Bronchite acuta e bronchite cronica

I bronchi fanno parte delle vie aeree e, dalla trachea, penetrano e terminano nei polmoni, raggiungendo gli alveoli polmonari. L’infiammazione dei bronchi è nota come bronchite.

L’infiammazione rende le pareti dei bronchi gonfie e ispessite e fa aumentare la produzione di muco. L’ispessimento delle pareti e il muco bloccano parzialmente il passaggio dell’aria nei bronchi.

Esistono due tipi di bronchite:
– bronchite acuta, che può durare alcuni giorni o settimane e poi scompare
– bronchite cronica, che dura di più o che ricorre spesso

Bronchite acuta
La bronchite acuta è, generalmente, causata dai virus che portano il raffreddore o l’influenza. Il virus attacca le pareti dei bronchi e li infetta.

I sintomi della bronchite acuta sono, inizialmente, sintomi modesti, gli stessi di un raffreddore:
– febbre modesta
– dolori muscolari
– mal di gola
successivamente
– tosse secca all’inizio poi catarrale con abbondante muco denso e purulento
– costrizione toracica
– bruciore retrosternale
– mal di testa

Trattamento della bronchite acuta
La bronchite acuta, di solito, passa spontaneamente, senza richiedere una visita dal medico o delle cure mediche specifiche. Il trattamento della bronchite acuta è solo sintomatico, cioè cura soltanto i sintomi e non le cause. Questo perché non esiste un vaccino per i virus che provocano la bronchite. Le misure da adottare per curare la bronchite acuta sono, generalmente, abbastanza semplici: stare a riposo, assumere abbondanti liquidi e fare suffumigi (acqua e bicarbonato sono molto efficaci). Inoltre, bisogna mantenere calda e umidificata l’aria dell’ambiente in cui ci si trova e, se si è fumatori, bisogna smettere di fumare.
Si deve consultare un medico se:
– i sintomi durano più di qualche giorno senza alcun cenno di miglioramento
– si hanno problemi di respirazione
– sono presenti tracce di sangue nel muco
– si ha febbre alta, oltre i 38,5 °C
– a essere colpito è un bambino piccolo

Se la bronchite è causata da un batterio e non da un virus, il medico prescriverà degli antibiotici. In generale, la bronchite è causata da un virus e non da un batterio e, quindi, nella maggior parte dei casi di bronchite, gli antibiotici sono inutili. Potranno essere prescritti anche mucolitici che permettono di fluidificare il catarro e di facilitare la sua espulsione e potrà essere prescritto un analgesico antipiretico che abbassa la febbre e che allevia il malessere generale.

Bronchite cronica
La bronchite cronica è la bronchite che dura più di alcune settimane o che ricorre spesso. Se si è affetti da bronchite cronica:
– le pareti interne dei bronchi sono costantemente ispessite
– il passaggio all’interno dei bronchi è più ristretto e in parte bloccato dal muco

La bronchite cronica è spesso causata dal fumo di sigaretta ma può essere anche causata dall’inquinamento dell’aria nell’ambiente o sul luogo di lavoro.

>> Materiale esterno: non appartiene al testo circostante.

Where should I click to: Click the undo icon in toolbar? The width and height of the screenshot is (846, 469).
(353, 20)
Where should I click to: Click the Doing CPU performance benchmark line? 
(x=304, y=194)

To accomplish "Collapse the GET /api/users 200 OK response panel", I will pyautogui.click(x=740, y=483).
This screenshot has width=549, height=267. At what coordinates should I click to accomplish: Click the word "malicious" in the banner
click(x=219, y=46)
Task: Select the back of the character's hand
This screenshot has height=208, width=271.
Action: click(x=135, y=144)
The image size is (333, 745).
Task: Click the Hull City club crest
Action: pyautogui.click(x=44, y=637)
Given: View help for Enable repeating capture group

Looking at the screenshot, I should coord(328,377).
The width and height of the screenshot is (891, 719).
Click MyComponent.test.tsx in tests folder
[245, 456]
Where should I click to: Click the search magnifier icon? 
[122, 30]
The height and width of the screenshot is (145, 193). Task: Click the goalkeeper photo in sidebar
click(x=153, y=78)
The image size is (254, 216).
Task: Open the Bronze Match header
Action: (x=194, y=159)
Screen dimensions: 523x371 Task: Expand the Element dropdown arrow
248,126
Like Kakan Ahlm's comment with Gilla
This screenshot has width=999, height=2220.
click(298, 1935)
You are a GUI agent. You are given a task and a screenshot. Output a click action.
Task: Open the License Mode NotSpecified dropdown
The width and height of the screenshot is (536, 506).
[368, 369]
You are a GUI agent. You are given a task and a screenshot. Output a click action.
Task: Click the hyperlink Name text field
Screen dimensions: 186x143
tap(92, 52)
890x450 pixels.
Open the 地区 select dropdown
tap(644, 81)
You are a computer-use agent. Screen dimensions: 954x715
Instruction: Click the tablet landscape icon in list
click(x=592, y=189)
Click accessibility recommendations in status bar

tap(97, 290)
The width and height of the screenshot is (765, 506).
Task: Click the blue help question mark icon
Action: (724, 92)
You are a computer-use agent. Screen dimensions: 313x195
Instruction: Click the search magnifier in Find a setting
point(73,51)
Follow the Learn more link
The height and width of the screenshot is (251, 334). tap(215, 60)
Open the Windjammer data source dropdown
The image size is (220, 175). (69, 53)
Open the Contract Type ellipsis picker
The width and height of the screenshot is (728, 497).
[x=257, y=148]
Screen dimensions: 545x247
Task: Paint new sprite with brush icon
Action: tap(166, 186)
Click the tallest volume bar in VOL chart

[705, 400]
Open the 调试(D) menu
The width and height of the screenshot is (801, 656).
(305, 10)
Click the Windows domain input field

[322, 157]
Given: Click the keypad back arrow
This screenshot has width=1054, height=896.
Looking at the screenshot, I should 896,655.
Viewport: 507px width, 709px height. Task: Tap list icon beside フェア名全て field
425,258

L’ostruzione dei bronchi e le secrezioni bronchiali troppo abbondanti causano la mancanza di respiro, sempre più pronunciata nel corso del tempo. Il muco diventa più denso, più difficile da espellere e più soggetto all’infezione da parte dei batteri.
I sintomi della bronchite cronica sono:
– tosse e catarro persistenti per diversi mesi
– tosse e catarro che ricompaiono ogni anno e che, di solito, durano di più della volta precedente

La bronchite cronica fa parte di un gruppo di malattie polmonari chiamato BPCO (broncopneumopatia cronica ostruttiva).

Il modo più efficace per prevenire la bronchite cronica è evitare il fumo di sigaretta (non fumare ed evitare anche il fumo passivo). Se si è fumatori, smettere di fumare può non essere facile, ma è la cosa migliore per ridurre il rischio di sviluppare la bronchite cronica. In fondo, per smettere di fumare non è mai troppo tardi!